Blog #2 - Radical Acts of Memory

by Richard Brody, movie editor at The New Yorker

Notes on a screening of Coma

Chantal Akerman died last October, soon after the première of her last film, “No Home Movie,” in which—using a small video camera to create images of an impressionistic mystery, she films her aged and ailing mother, who talks about the family’s experiences in and after the Second World War. Akerman is irreplaceable, but her spirit lives on in Sara Fattahi’s film “Coma.” Did the young director see Akerman’s film? It doesn’t matter; the artistic spirit isn’t transmitted by immediate contact but through the force of ideas that an artist puts into the world through work, and that can be passed along to another creator as if carried in the air.

Filming—or, rather, video-recording—her mother and grandmother in the family’s apartment in Damascus, Fattahi experiences life in wartime and films it as she experiences it. She hasn’t made a documentary about the war in Syria; she has made a film about herself and her family, about their lives in the present tense and the infusion of memory, of personal memories and cultural memories from which their lives today are constructed.

**********

## Written task 1
In the records, from the line with "The width and height of the screenshot is (768, 432)." up to and including the line with "tap(80, 301)", substitute "GUI assistant" for "GUI agent" and leave everything else unchanged. Return only those lines.
The text and the records that follow it are unrelated and should be treated as separate material.

**********

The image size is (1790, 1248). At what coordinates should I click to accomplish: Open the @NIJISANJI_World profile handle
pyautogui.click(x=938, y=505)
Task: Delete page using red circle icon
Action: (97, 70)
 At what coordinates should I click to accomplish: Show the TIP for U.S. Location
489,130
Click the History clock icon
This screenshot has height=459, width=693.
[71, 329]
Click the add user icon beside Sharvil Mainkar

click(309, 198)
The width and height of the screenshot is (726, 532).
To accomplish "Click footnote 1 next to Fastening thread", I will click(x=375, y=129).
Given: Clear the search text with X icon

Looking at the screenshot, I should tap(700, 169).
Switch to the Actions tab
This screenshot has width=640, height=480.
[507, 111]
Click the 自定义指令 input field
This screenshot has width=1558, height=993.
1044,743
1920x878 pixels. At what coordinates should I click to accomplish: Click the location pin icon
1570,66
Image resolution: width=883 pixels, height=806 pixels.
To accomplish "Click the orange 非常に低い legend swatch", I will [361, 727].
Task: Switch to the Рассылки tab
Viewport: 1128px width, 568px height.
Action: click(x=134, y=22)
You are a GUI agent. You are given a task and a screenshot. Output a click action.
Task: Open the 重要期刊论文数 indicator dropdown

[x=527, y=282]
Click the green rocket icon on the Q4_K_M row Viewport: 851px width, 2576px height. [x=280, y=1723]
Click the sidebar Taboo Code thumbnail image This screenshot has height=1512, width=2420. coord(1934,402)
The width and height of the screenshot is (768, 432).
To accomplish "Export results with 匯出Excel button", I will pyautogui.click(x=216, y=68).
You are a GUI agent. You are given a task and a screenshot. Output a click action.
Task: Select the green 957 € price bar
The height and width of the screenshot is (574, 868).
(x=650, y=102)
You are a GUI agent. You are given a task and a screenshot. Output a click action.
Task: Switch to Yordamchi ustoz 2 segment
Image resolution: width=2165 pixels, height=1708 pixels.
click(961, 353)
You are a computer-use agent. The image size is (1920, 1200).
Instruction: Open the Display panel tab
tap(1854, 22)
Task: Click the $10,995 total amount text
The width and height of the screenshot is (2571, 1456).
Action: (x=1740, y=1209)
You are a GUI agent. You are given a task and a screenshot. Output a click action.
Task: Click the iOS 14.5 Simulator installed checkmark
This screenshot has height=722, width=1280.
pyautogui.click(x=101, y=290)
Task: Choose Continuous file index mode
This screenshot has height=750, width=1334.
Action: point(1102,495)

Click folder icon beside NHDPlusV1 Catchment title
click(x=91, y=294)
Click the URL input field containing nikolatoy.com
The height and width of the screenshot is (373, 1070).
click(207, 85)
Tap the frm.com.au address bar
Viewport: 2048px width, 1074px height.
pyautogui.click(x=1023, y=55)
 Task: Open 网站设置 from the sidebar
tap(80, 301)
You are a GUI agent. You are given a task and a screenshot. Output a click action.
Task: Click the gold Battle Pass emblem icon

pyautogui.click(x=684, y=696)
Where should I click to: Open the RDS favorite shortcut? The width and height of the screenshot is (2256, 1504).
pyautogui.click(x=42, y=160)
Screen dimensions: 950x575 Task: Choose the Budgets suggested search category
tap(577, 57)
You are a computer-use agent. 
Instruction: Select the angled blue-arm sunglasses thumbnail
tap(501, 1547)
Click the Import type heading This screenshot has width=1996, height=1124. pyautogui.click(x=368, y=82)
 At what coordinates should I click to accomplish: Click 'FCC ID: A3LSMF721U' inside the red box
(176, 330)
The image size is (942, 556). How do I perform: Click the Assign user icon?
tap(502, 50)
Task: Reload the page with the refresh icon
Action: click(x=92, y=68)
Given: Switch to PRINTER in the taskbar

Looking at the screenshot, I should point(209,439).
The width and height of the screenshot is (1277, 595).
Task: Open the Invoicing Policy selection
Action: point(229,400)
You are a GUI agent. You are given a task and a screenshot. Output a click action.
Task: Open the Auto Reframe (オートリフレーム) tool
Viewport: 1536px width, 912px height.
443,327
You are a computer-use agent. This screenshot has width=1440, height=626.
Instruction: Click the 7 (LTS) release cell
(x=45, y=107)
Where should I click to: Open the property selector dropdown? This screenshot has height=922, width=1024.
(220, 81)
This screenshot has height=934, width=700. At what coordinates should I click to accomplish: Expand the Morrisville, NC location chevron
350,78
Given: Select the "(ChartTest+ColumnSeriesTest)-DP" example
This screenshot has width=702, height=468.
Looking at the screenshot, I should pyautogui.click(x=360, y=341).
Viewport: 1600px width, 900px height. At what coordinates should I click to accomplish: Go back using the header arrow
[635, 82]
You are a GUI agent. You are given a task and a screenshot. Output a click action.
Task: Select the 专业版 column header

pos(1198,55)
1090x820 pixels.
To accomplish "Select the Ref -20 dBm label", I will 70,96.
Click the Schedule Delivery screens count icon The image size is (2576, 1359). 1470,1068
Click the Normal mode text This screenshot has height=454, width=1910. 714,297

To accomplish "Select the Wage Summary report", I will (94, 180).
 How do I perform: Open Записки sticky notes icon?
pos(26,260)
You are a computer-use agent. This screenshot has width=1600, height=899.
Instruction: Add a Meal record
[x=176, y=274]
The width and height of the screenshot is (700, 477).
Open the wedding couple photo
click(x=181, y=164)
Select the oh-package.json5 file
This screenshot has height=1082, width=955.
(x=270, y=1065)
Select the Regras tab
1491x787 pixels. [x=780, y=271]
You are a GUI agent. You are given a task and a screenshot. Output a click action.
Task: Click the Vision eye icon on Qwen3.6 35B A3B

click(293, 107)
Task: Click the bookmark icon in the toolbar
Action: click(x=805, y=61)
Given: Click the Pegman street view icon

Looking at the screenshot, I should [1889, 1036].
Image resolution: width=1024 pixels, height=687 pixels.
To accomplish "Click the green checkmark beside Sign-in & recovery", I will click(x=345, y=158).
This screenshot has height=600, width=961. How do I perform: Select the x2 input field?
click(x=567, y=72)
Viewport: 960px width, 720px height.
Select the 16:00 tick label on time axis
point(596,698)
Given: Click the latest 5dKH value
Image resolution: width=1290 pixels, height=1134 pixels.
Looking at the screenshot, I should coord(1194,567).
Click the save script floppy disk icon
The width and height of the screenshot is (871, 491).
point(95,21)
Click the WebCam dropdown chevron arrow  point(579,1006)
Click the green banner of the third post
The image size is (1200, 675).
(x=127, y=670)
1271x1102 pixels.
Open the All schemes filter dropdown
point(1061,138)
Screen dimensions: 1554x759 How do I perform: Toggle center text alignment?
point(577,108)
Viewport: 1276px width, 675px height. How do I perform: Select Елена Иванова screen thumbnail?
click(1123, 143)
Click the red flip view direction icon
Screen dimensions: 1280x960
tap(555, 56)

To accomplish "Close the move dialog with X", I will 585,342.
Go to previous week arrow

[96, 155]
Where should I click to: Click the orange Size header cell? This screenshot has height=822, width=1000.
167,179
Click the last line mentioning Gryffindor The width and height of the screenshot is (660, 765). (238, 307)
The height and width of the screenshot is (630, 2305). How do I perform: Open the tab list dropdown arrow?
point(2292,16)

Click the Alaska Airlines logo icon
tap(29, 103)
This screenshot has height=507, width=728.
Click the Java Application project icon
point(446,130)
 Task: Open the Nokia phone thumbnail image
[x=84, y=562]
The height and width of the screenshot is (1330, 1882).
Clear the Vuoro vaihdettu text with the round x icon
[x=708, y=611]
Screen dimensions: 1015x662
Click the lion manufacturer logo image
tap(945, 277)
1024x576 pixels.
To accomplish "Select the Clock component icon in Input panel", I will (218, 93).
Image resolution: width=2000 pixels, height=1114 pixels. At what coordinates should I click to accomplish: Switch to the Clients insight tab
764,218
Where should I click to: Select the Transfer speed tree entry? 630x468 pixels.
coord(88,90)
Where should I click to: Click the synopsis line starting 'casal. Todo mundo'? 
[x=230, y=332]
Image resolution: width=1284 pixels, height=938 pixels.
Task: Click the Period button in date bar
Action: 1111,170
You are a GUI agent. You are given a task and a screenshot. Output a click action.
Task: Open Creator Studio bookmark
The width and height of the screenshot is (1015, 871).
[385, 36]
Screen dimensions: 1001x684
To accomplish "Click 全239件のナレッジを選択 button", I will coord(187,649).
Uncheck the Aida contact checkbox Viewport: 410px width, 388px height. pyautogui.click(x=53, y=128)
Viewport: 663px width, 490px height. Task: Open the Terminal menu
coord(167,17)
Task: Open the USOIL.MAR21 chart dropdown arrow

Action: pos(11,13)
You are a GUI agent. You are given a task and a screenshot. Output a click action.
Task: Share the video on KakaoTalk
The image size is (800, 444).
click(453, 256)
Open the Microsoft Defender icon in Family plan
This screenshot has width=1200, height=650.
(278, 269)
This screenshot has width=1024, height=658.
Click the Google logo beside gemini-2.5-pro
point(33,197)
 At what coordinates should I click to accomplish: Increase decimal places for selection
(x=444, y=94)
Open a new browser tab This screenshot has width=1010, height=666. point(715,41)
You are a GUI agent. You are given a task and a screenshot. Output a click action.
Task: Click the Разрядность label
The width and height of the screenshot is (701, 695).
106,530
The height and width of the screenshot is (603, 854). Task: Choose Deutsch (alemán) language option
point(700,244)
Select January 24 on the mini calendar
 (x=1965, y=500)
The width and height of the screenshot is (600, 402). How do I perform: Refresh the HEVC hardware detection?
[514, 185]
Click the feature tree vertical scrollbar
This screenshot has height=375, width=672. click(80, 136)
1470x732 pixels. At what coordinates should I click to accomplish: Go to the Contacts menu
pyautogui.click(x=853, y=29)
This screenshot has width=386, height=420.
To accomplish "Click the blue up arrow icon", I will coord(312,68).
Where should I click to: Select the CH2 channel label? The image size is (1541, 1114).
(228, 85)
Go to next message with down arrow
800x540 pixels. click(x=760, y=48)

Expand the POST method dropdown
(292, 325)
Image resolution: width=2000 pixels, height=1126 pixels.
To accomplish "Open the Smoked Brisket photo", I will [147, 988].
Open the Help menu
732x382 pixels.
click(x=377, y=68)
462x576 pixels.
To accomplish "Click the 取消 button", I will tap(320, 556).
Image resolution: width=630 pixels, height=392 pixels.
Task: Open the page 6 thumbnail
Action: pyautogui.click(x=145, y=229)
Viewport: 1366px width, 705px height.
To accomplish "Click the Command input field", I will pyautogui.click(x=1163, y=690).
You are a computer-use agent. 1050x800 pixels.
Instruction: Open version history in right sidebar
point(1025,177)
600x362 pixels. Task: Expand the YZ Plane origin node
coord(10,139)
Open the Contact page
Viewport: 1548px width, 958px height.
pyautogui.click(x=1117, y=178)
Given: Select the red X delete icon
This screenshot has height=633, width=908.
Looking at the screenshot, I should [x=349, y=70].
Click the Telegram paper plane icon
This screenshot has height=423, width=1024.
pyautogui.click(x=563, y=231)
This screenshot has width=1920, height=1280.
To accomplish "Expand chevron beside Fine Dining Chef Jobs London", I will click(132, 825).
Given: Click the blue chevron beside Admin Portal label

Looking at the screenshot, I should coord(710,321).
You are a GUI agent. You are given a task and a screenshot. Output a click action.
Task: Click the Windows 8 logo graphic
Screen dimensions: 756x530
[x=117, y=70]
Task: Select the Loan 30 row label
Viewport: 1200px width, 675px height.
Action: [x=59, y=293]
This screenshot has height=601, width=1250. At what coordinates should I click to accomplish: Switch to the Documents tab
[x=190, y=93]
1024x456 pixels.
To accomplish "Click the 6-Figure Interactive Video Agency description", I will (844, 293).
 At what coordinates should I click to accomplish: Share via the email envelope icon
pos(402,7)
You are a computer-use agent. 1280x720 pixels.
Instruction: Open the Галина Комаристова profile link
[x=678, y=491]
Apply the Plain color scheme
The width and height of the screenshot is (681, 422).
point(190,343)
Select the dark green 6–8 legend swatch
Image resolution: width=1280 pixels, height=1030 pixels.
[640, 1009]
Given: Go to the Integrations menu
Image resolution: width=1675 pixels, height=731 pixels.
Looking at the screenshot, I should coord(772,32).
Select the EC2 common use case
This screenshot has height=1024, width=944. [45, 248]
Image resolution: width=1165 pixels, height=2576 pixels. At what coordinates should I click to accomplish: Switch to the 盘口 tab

**********

## Written task 2
Summarize the notes on the screening of "Coma" in two sentences.

## Complete output 1
The width and height of the screenshot is (768, 432).
To accomplish "Export results with 匯出Excel button", I will pyautogui.click(x=216, y=68).
You are a GUI assistant. You are given a task and a screenshot. Output a click action.
Task: Select the green 957 € price bar
The height and width of the screenshot is (574, 868).
(x=650, y=102)
You are a GUI assistant. You are given a task and a screenshot. Output a click action.
Task: Switch to Yordamchi ustoz 2 segment
Image resolution: width=2165 pixels, height=1708 pixels.
click(961, 353)
You are a computer-use agent. The image size is (1920, 1200).
Instruction: Open the Display panel tab
tap(1854, 22)
Task: Click the $10,995 total amount text
The width and height of the screenshot is (2571, 1456).
Action: (x=1740, y=1209)
You are a GUI assistant. You are given a task and a screenshot. Output a click action.
Task: Click the iOS 14.5 Simulator installed checkmark
This screenshot has height=722, width=1280.
pyautogui.click(x=101, y=290)
Task: Choose Continuous file index mode
This screenshot has height=750, width=1334.
Action: point(1102,495)

Click folder icon beside NHDPlusV1 Catchment title
click(x=91, y=294)
Click the URL input field containing nikolatoy.com
The height and width of the screenshot is (373, 1070).
click(207, 85)
Tap the frm.com.au address bar
Viewport: 2048px width, 1074px height.
pyautogui.click(x=1023, y=55)
 Task: Open 网站设置 from the sidebar
tap(80, 301)

## Complete output 2
Chantal Akerman died soon after the première of "No Home Movie," in which she films her aged mother talking about the family's experiences in and after the Second World War, and her spirit lives on in Sara Fattahi's "Coma." Fattahi video-records her mother and grandmother in the family's Damascus apartment, making not a documentary about the war in Syria but a film about her family's present-tense lives and the personal and cultural memories that shape them.